▸ Text shown

# # # # #

MASON CITY — The Mason City Chapter of the Daughters of the American Revolution is hosting an event Tuesday evening for veterans and the public addressing suicide awareness and prevention.

Lori Reynolds is the Community Engagement and Partnership Coordinator for the Central Iowa VA Healthcare System and will talk about VA-SAVE, a program developed by the US Department of Veterans Affairs.  “They will learn what to look for in the people that they encounter. What might be a sign that they are at risk, not only of suicide, but also of just all mental health issues in general. It’s a really easy guide on how to ask some pretty difficult questions, and then also how to make sure that person feels heard. As a society, we’ve not done a great job of validating people that have mental health issues.”

Reynolds says the signs and symptoms that someone may be considering suicide are the same with most mental health conditions.  “Someone withdrawing from things that they enjoy or people that they enjoy. Erratic mood changes, maybe an increase in alcohol and drug use, maybe taking on more risky behaviors than they would have done previously. Some really good tells that maybe somebody is considering suicide are is if they start giving things away, or maybe are making goodbye messages where you all of a sudden get a random ‘just thinking of you, wanted to tell you I love you’, that may not be a good thing, maybe you need to check on that person.”

Reynolds says trying to encourage someone to get treatment is a tough step, but the simplest  way to make a huge difference is to just ask them if they are ok, or if they need to talk, or if they need help. “The most dangerous thing for people is to feel isolated. Just by asking someone that you think might be struggling if they need something, that goes a long way to a positive outcome.”

Reynolds says as part of Suicide Prevention Month, the VA has unveiled a new program called “Reach Out”.  “It’s kind of a both directions thing. We want veterans to reach out for care, but we also want the people in the community to reach out to those veterans that are near them, because veterans more so than maybe some of the other folks we are going to talk about, are more reluctant to reach out for help. They were trained to not do that. So if you have a veteran in your life that you may or may not be concerned about, please reach out to them, especially in the month of September, just to make sure that things are going ok for them.”

Tuesday evening’s program starts at 6 o’clock at the Columbia Club at 551 South Taft in Mason City.

# # # # #

Records from a dataset
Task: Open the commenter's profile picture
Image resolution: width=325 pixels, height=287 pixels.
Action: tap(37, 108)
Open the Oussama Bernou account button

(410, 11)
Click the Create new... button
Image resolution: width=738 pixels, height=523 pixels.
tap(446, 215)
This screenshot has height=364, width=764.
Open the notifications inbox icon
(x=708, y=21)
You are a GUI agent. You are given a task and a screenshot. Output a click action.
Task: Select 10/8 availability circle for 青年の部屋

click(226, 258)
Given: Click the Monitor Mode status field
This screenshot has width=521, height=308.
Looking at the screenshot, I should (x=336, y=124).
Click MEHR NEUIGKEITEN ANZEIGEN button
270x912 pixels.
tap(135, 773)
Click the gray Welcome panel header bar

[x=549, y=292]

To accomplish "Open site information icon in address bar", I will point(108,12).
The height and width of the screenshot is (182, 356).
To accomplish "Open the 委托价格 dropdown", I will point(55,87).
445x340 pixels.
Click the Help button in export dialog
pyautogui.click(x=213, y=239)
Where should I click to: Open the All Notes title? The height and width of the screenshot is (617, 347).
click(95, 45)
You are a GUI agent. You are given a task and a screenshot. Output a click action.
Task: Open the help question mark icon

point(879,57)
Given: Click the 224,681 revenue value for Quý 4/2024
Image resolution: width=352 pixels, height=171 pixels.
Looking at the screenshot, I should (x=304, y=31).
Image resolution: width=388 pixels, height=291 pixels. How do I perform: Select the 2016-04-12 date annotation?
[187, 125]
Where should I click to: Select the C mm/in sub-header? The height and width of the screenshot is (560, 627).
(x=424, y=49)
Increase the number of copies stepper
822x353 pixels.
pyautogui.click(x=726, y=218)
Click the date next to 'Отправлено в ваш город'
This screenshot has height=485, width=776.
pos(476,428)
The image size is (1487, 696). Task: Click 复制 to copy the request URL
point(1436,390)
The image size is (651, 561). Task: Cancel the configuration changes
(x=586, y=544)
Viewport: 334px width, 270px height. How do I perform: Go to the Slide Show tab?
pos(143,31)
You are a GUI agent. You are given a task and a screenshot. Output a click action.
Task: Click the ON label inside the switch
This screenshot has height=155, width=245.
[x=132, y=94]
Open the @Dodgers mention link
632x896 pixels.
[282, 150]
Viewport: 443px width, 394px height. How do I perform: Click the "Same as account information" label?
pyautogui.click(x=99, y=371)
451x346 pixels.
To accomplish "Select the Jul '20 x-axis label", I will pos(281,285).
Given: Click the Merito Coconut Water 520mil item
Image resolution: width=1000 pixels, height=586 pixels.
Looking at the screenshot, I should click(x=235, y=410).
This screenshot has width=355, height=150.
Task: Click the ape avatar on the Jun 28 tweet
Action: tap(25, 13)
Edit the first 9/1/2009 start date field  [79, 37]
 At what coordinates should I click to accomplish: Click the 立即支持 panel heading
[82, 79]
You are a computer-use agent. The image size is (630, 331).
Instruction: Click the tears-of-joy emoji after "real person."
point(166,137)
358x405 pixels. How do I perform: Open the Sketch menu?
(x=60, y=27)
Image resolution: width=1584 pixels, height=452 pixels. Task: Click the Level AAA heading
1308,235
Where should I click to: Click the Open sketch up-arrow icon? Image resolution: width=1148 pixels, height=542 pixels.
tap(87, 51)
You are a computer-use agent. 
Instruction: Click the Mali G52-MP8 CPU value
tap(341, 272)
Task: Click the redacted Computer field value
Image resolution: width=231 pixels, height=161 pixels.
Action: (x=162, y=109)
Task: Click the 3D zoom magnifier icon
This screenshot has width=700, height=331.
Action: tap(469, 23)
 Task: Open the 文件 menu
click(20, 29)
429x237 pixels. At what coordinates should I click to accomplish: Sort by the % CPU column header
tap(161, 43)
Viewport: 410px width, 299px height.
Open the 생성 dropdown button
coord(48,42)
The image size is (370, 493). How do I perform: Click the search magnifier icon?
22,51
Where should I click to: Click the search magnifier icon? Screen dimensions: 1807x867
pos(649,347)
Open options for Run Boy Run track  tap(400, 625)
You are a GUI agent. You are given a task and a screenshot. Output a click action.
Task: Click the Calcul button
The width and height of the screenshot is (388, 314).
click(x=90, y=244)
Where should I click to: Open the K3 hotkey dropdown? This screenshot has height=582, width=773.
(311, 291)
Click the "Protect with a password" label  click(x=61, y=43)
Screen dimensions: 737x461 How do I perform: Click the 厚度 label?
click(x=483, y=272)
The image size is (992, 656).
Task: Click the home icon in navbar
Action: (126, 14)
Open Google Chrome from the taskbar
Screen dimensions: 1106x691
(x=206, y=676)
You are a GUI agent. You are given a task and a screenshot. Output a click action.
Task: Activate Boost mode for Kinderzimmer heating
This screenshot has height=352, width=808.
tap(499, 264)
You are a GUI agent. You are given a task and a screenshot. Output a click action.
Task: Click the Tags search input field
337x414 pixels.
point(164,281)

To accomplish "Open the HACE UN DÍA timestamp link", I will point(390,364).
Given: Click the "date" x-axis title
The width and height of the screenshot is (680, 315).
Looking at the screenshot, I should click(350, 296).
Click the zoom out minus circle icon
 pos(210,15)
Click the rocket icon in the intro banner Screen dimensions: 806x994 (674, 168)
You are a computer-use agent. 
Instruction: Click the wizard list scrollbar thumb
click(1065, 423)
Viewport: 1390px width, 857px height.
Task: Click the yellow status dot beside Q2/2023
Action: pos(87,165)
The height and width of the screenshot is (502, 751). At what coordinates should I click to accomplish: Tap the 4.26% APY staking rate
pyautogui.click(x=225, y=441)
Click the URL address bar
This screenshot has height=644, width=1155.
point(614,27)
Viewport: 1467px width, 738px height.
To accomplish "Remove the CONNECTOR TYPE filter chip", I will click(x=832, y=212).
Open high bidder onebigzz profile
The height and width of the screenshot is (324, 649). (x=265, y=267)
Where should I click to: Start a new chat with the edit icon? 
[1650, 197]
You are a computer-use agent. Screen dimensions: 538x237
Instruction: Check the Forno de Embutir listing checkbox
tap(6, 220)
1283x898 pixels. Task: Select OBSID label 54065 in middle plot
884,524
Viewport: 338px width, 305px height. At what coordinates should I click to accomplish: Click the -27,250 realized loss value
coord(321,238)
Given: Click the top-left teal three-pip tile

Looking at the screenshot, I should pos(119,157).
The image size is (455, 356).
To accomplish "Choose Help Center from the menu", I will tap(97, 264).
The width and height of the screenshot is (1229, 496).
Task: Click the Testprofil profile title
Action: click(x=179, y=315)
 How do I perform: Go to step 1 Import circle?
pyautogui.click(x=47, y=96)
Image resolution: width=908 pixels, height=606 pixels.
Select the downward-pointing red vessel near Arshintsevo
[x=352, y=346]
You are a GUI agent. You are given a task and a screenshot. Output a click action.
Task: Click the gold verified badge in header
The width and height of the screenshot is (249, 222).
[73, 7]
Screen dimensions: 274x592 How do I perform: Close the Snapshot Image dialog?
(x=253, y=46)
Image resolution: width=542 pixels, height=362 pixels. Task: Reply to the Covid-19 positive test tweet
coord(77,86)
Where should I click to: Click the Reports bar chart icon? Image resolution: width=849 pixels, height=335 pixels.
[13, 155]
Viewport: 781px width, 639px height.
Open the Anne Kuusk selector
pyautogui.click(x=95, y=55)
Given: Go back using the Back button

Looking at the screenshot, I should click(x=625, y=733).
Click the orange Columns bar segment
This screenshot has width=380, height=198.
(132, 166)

# # # # #

▸ Exercises
1. In the article about the suicide prevention event, where will Tuesday evening's program be held?
2. Reproduce the article's passage starting at "Reynolds says as" and ending at "in Mason City.", renaming "veterans" to "service members" everywhere it appears.

▸ List of answers
1. It will be held at the Columbia Club at 551 South Taft in Mason City.

2.
Reynolds says as part of Suicide Prevention Month, the VA has unveiled a new program called “Reach Out”.  “It’s kind of a both directions thing. We want service members to reach out for care, but we also want the people in the community to reach out to those service members that are near them, because service members more so than maybe some of the other folks we are going to talk about, are more reluctant to reach out for help. They were trained to not do that. So if you have a veteran in your life that you may or may not be concerned about, please reach out to them, especially in the month of September, just to make sure that things are going ok for them.”

Tuesday evening’s program starts at 6 o’clock at the Columbia Club at 551 South Taft in Mason City.